§ EXERCISE INSTRUCTIONS
Take each line of the entries below that contains "agent" and copy it.

Records from a collection:

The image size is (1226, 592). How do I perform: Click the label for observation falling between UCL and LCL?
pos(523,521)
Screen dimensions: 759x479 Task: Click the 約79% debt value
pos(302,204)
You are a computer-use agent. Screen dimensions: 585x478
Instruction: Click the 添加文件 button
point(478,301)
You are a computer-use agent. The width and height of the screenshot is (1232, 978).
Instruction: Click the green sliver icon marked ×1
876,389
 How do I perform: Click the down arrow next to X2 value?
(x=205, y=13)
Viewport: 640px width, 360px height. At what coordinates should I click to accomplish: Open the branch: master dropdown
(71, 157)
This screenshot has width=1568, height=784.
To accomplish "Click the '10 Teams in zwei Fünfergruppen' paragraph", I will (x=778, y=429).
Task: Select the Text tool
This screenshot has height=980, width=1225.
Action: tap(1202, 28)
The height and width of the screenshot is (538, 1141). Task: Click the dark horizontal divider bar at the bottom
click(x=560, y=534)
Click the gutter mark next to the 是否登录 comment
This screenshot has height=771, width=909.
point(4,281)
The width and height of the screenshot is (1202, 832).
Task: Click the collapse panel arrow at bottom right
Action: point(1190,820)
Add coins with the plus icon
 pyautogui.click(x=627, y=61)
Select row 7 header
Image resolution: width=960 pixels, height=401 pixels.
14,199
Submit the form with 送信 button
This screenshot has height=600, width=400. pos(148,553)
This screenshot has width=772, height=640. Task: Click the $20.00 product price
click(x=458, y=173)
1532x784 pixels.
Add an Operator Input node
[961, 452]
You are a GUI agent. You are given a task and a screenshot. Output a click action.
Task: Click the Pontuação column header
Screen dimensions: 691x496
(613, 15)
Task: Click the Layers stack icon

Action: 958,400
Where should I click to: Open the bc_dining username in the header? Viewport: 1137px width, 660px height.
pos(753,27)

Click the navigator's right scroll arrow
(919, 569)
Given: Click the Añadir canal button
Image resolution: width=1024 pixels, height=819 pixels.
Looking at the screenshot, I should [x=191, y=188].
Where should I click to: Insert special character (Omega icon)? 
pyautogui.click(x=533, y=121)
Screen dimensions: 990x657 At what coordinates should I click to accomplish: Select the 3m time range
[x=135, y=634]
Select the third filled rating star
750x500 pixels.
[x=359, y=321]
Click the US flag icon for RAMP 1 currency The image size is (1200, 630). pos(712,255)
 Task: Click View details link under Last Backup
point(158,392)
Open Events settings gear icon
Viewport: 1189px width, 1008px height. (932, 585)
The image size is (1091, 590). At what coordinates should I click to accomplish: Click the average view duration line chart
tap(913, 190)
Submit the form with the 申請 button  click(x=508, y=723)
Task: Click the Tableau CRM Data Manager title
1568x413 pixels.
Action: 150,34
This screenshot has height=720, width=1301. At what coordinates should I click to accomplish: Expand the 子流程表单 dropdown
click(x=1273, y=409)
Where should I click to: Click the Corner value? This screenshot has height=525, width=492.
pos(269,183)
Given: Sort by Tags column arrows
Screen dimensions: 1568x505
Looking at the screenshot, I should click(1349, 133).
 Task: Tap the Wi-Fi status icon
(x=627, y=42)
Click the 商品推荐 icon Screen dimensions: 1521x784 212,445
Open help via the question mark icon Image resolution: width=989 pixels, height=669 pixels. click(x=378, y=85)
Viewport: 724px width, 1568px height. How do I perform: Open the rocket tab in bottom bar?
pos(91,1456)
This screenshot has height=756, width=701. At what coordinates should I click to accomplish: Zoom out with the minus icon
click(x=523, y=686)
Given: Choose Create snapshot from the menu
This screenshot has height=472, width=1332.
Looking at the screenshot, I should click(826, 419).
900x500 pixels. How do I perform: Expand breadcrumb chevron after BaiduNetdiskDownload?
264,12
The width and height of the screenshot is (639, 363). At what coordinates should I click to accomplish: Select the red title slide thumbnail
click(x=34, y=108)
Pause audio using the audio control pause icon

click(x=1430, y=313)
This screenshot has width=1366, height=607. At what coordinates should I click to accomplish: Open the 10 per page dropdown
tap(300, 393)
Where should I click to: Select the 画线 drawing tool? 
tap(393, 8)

§ RESPONSE BELOW
You are a computer-use agent. Screen dimensions: 585x478
You are a computer-use agent. The width and height of the screenshot is (1232, 978).
You are a GUI agent. You are given a task and a screenshot. Output a click action.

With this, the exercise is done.